The probabilistic niche model reveals substantial variation in the niche structure of empirical food webs

  • Drew Purves ,
  • Rich Williams

Ecology |

The structure of food webs, complex networks of interspecies feeding interactions, plays a crucial role in ecosystem resilience and function, and understanding food web structure remains a central problem in ecology. Previous studies have shown that key features of empirical food webs can be reproduced by low-dimensional ‘niche’ models. Here we examine the form and variability of food web niche structure by fitting a probabilistic niche model to 37 empirical food webs, a much larger number of food webs than used in previous studies. The model relaxes previous assumptions about parameter distributions and hierarchy, and returns parameter estimates for each species in each web.

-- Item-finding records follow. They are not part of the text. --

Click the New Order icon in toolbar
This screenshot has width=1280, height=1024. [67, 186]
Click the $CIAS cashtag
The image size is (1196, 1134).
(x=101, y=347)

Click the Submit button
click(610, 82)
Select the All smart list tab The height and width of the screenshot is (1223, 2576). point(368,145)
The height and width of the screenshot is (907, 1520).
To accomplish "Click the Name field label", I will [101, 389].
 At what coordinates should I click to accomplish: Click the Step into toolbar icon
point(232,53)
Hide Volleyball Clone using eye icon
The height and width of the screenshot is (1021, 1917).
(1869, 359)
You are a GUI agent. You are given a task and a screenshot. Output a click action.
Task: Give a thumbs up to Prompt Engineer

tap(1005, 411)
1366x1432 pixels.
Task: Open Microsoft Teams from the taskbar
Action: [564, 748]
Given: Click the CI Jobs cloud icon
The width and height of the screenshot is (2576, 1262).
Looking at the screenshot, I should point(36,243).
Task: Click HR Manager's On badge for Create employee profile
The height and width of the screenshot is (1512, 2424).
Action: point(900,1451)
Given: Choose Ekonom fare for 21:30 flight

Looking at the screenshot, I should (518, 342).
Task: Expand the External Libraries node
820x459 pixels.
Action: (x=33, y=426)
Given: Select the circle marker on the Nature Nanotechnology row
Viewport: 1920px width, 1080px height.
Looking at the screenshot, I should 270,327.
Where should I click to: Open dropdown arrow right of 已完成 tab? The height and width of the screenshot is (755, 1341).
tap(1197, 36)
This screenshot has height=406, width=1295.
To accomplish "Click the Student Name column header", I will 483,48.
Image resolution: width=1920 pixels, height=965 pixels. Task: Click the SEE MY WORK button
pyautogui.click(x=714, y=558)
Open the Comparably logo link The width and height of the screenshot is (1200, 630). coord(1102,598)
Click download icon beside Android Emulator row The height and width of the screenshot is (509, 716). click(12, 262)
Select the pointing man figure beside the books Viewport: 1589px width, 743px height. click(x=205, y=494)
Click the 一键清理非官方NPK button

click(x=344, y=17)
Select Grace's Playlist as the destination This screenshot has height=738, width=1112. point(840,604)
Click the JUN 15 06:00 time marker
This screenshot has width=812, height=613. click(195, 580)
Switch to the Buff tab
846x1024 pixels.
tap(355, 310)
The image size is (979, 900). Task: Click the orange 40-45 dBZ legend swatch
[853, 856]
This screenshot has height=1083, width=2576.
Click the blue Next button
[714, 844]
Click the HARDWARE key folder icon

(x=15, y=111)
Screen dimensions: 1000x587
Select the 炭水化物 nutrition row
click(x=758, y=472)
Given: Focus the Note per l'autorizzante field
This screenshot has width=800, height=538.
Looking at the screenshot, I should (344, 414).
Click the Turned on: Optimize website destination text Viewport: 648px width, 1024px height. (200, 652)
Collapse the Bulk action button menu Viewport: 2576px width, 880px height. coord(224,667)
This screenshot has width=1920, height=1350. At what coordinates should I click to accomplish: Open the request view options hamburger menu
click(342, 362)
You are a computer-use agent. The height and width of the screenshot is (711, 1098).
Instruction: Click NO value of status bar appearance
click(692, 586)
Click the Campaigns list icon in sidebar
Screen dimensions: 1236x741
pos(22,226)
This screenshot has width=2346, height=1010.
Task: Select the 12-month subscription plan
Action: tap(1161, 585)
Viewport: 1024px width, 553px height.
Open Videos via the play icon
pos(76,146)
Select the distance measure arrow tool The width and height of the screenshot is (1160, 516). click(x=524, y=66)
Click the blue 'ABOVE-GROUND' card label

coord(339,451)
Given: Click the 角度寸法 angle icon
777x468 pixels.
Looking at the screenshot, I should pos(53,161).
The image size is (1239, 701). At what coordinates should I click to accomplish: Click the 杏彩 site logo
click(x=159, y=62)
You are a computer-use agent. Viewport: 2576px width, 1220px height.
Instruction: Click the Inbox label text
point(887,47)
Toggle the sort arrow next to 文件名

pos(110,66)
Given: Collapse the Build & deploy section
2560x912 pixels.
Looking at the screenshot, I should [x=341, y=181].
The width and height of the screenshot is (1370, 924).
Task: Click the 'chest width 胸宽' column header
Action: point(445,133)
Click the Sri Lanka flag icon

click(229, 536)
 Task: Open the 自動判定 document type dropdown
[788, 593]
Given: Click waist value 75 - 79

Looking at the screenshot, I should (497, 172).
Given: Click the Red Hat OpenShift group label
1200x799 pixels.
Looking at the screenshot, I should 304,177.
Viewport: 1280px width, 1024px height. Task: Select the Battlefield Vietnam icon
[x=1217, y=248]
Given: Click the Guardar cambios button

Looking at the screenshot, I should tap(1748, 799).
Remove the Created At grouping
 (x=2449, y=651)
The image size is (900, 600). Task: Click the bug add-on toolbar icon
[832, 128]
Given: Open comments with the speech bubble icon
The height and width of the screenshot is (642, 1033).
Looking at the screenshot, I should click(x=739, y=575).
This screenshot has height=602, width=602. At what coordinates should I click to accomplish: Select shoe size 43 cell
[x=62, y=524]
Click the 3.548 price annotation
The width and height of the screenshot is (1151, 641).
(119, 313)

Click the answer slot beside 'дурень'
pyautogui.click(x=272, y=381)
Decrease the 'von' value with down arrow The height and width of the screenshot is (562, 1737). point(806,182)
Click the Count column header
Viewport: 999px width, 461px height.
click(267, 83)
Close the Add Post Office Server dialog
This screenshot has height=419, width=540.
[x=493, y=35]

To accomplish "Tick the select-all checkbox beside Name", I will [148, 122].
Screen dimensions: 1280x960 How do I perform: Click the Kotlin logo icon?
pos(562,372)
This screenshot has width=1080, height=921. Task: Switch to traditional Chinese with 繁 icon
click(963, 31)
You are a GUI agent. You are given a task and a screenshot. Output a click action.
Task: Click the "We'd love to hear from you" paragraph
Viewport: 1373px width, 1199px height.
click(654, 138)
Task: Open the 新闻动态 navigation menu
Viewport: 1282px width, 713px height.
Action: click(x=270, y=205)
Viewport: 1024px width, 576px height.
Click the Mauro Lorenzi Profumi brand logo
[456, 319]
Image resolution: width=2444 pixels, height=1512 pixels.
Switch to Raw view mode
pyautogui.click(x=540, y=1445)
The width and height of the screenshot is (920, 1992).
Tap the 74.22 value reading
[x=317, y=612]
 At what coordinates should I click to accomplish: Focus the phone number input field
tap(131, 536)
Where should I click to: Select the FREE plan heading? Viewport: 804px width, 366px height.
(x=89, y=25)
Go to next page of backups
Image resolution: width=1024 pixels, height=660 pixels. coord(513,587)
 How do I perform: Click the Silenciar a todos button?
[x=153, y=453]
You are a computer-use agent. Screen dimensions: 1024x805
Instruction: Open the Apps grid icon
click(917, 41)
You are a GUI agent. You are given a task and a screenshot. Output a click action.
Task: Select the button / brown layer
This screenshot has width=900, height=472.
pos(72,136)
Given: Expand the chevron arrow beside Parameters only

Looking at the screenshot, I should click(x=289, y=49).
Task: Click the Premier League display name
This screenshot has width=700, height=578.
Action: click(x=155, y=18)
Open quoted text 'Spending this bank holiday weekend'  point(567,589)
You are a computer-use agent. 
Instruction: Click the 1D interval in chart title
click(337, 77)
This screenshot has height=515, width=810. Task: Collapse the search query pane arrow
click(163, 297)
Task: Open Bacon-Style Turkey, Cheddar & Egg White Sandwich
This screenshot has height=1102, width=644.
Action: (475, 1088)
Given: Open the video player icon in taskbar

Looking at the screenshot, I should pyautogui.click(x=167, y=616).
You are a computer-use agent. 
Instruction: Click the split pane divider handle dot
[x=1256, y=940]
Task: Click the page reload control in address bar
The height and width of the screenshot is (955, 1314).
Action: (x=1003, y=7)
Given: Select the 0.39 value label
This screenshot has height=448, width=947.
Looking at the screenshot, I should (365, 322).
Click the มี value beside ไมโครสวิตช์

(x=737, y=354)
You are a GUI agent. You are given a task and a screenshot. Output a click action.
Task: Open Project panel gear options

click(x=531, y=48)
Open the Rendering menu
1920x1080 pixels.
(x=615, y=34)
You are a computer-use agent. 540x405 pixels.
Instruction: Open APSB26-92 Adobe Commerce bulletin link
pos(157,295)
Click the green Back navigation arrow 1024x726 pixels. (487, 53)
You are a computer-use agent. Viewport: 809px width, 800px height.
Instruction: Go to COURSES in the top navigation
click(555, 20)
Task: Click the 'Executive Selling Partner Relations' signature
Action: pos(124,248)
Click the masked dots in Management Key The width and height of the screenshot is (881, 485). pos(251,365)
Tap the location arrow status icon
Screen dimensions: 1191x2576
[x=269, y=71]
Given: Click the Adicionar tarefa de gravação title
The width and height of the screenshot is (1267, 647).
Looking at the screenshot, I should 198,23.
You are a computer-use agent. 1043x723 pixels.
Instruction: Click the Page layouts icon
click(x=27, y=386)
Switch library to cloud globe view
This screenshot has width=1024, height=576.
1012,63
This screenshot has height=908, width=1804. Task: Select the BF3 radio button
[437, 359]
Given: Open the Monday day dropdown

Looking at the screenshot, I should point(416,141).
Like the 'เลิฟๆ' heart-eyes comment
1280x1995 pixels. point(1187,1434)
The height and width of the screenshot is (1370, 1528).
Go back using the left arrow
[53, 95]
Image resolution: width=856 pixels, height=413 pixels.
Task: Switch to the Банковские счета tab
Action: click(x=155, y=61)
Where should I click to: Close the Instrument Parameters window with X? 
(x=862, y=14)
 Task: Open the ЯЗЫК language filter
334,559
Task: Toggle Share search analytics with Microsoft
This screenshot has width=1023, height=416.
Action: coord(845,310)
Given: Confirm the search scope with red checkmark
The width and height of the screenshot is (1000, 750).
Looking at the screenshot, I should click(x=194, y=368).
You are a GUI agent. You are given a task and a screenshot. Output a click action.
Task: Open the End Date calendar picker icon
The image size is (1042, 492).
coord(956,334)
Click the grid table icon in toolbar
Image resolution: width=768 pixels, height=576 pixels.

The model significantly outperforms previous niche model variants, and also performs well for several webs where a body-sized based niche model performs poorly, implying that traits other than body size are important in structuring these webs’ niche space. Parameter estimates frequently violate previous models’ assumptions: in 19 of 37 webs, parameter values are not significantly hierarchical, 32 of 37 webs have non-uniform niche value distributions, and 15 of 37 webs lack a correlation between niche width and niche position. Extending the model to a two-dimensional niche space yields networks with a mixture of one and two-dimensional niches, and provides a significantly better fit for webs with a large number of species and links. These results confirm that food webs are strongly niche-structured, but reveal substantial variation in the form of the niche structuring, a result with fundamental implications for ecosystem resilience and function.